WHAT THE EXERCISE ASKS:
First find the line with "Viewport: 1409px width, 600px height." in the entries below, then set down exactly every line through the line with "Task: Click the white", that line included.

RECORDS:
++++++

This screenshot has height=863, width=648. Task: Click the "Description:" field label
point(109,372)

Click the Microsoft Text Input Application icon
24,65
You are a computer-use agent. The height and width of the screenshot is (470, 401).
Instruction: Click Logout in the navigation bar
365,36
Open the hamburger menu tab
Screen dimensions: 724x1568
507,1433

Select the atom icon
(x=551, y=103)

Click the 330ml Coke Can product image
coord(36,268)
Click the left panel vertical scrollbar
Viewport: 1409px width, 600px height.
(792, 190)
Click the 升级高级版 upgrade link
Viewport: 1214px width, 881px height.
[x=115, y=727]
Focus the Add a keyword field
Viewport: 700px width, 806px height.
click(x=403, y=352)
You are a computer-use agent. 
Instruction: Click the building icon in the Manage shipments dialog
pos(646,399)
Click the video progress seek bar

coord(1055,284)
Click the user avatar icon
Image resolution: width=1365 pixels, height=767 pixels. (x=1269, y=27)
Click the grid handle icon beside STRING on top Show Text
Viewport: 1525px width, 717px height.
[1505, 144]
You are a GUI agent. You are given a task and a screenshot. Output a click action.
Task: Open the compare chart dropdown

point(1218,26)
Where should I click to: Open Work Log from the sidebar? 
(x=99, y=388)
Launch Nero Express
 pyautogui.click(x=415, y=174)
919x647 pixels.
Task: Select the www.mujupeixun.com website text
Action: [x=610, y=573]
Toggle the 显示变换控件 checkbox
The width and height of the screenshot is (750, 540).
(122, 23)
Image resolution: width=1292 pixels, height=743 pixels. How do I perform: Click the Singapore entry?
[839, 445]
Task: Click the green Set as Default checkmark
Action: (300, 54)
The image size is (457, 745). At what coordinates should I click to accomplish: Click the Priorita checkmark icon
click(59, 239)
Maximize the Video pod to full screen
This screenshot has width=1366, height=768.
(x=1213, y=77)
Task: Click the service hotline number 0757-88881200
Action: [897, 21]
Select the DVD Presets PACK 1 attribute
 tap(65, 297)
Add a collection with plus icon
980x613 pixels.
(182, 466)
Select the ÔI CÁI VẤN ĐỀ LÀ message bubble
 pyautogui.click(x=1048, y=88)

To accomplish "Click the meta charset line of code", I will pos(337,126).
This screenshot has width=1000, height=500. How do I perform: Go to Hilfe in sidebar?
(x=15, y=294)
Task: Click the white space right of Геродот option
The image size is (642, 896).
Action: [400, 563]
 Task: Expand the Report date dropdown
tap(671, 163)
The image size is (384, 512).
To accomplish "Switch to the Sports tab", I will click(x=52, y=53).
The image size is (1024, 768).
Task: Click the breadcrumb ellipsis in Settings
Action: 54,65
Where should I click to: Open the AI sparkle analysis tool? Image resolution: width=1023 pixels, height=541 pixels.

++++++

RESPONSE FOR THIS EXERCISE:
Viewport: 1409px width, 600px height.
(792, 190)
Click the 升级高级版 upgrade link
Viewport: 1214px width, 881px height.
[x=115, y=727]
Focus the Add a keyword field
Viewport: 700px width, 806px height.
click(x=403, y=352)
You are a computer-use agent. 
Instruction: Click the building icon in the Manage shipments dialog
pos(646,399)
Click the video progress seek bar

coord(1055,284)
Click the user avatar icon
Image resolution: width=1365 pixels, height=767 pixels. (x=1269, y=27)
Click the grid handle icon beside STRING on top Show Text
Viewport: 1525px width, 717px height.
[1505, 144]
You are a GUI agent. You are given a task and a screenshot. Output a click action.
Task: Open the compare chart dropdown

point(1218,26)
Where should I click to: Open Work Log from the sidebar? 
(x=99, y=388)
Launch Nero Express
 pyautogui.click(x=415, y=174)
919x647 pixels.
Task: Select the www.mujupeixun.com website text
Action: [x=610, y=573]
Toggle the 显示变换控件 checkbox
The width and height of the screenshot is (750, 540).
(122, 23)
Image resolution: width=1292 pixels, height=743 pixels. How do I perform: Click the Singapore entry?
[839, 445]
Task: Click the green Set as Default checkmark
Action: (300, 54)
The image size is (457, 745). At what coordinates should I click to accomplish: Click the Priorita checkmark icon
click(59, 239)
Maximize the Video pod to full screen
This screenshot has width=1366, height=768.
(x=1213, y=77)
Task: Click the service hotline number 0757-88881200
Action: [897, 21]
Select the DVD Presets PACK 1 attribute
 tap(65, 297)
Add a collection with plus icon
980x613 pixels.
(182, 466)
Select the ÔI CÁI VẤN ĐỀ LÀ message bubble
 pyautogui.click(x=1048, y=88)

To accomplish "Click the meta charset line of code", I will pos(337,126).
This screenshot has width=1000, height=500. How do I perform: Go to Hilfe in sidebar?
(x=15, y=294)
Task: Click the white space right of Геродот option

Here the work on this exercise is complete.